Y sé que no eran las cuatro ni las cuatro y media ni las cinco menos cuarto, porque miré el reloj, cagándome en todo, con un hambre de mierda, pero pensando que si menos comía, menos gorda se me vería, cuando consigo salir por la salida esa mía, que era, casualidades, la misma que la de Isa, y quién sabe si no, la misma de Loli. E Isa, al parecer, iba delante, unos tres coches delante, y gira para su Altozano del monte, en esa rotonda que distribuye seres humanos con sus automóviles al Altozano de los cojones, a los chalés grandes, a los que son pareados, al centro del pueblo costero, al Centro Comercial y al sitio pleistocénico de aquí, bien cultural reconocido y bien señalizado: unas cuevas de no perderse (creo). Una de esas rotondas que están justo debajo de la autovía, que sigue y sigue hasta los campos de golf y lujos mediterráneos y benditas urbanizaciones pijas. E Isa toma su carril y gira a la izquierda. Y Loli, que se había quedado frita al volante, con su enorme BMW se sale de la carretera, se carga el quita miedos y cae para abajo justo entonces. Y yo escucho un estruendo y todo el mundo pone luces de emergencia, saca móviles, se pone las manos en la cabeza, corre hacia el emplaste metálico. En fin. Digamos que el BMW estaba cabeza abajo amortiguado en un Ford Fiesta con un maletero lleno de regalos. Que había cachos de seres humanos. Y que, hasta donde imagino, Loli no se enteró de nada. Feliz Navidad.

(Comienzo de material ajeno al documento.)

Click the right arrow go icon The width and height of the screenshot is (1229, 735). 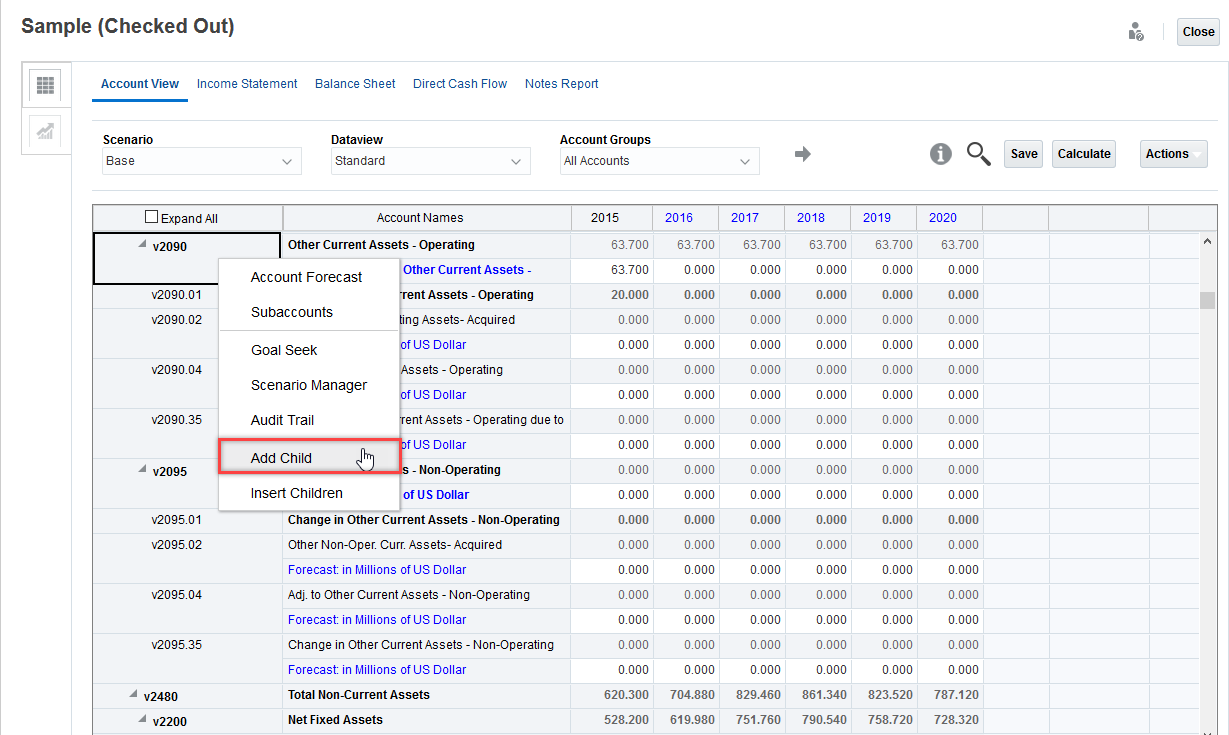(802, 154)

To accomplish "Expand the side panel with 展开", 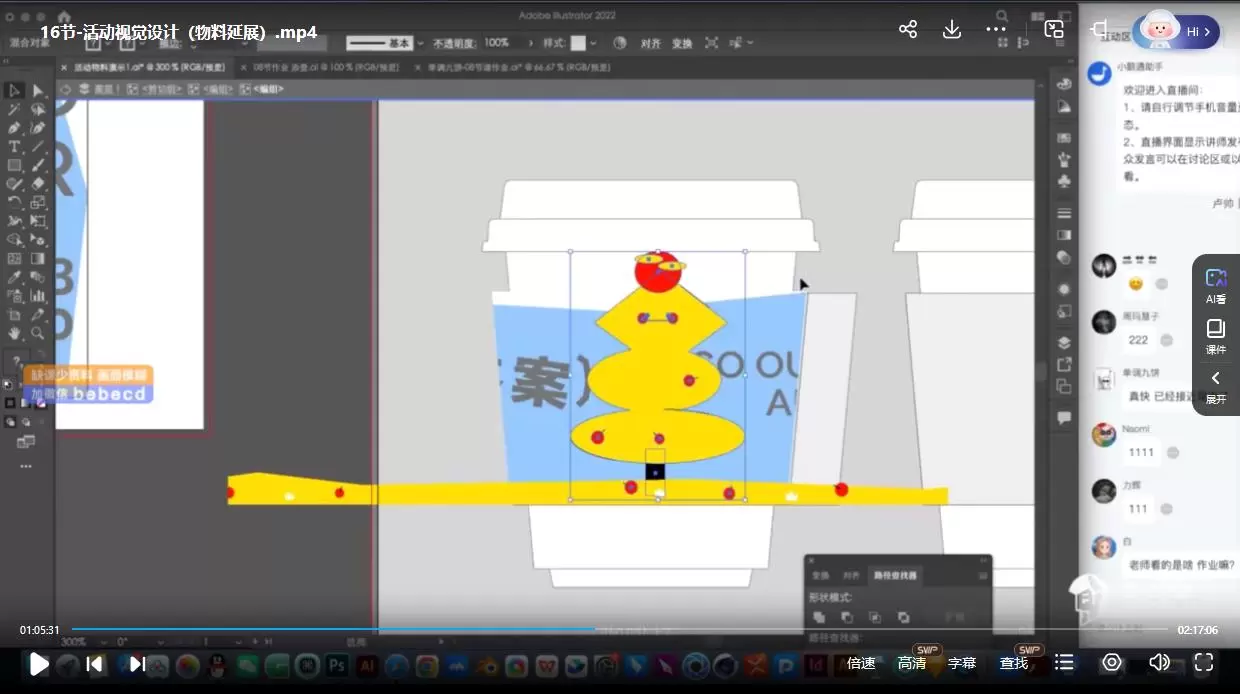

domingo, 18 de diciembre de 2022
Hoy estoy insultona, pero es que la vida manda un montón de güevos
Y yo que pensaba que estaba loca... Un ejemplo que lo ilustra: me hice con una escoba que no uso para barrer. Y todo lo que tengo se lo doy a los demás, más que nada porque me agobia la acumulación y me fastidian las cosas y lo material me da un poquito de asco. Loca, ya digo. Siempre veo colorines que se mueven, dondequiera que mire. Achacable, desde luego, a una patología mental, pero igual es que soy súpermiope, que es una patología de otra índole, digamos, menos lírica. Hay diversidad de opiniones, todas en mi cabeza. A lo que iba, que siempre me pasa igual (deben estar ustedes hasta los cojones). El otro día, pensando yo en mis cosas, previas navidades pascuales y eso, por un paseo marítimo pleno de sol y familiares alegrías, testimonio (yo, que es verbo, idiotas) una bronca muy violenta entre gente de distintas edades, alturas, complexiones y acento, pero con la coincidencia única de ser, hasta donde conozco, tíos, vaya de género no neutro, tirando a género masculino, es decir, una panda de hombres varones. Y yo que tenía como única cosa segura en este mundo de postverdad absurdo que comandaba la nave de los locos, la stultitia navis, en una traducción demasiado amable, y era (yo) merecedora de capitanear tan insigne barco, lleno hasta los topes de torpes, a resulta de mi estultez, voy y me percato de que no debería pensar que estar loco es poco sano y que igual debo cambia el nombre de mi barco, porque esos congéneres nuestros (los de la pelea) de ese sexo concreto parecían, a todas luces, a otras horas y en otros lugares, gente de fiar, normales, sanos. A ver, casi todos van al gimnasio y tienen novias con abrigos caros. Y yo, con mis manías, siempre creí que ellos eran mejores que yo, no por ser tíos, que eso sí que es una gilipollez (y siento tener que aclararlo pero hasta aquí hay tontos), sino por no estar comiditos de la cabeza, me doy cuenta de que menos mal que la que comanda este manicomio navegador soy yo. Acojonada del todo, me vine para casa, saqué la escoba y me fui a dar una vuelta por los cielos, viendo todas esas luces que han puesto, borrosas (e invisibles para los otros) guías de antiguos telégrafos. Ya se me ha pasado el susto, pero espero que mi nave de la estupidez no se convierta en algo tan asquerosamente violento, aunque los piratas tengamos que jugárnoslas con mucha gentuza, al menos los de esta nave, solo hacemos por ganarnos deshonestamente la vida, siempre sin violencia.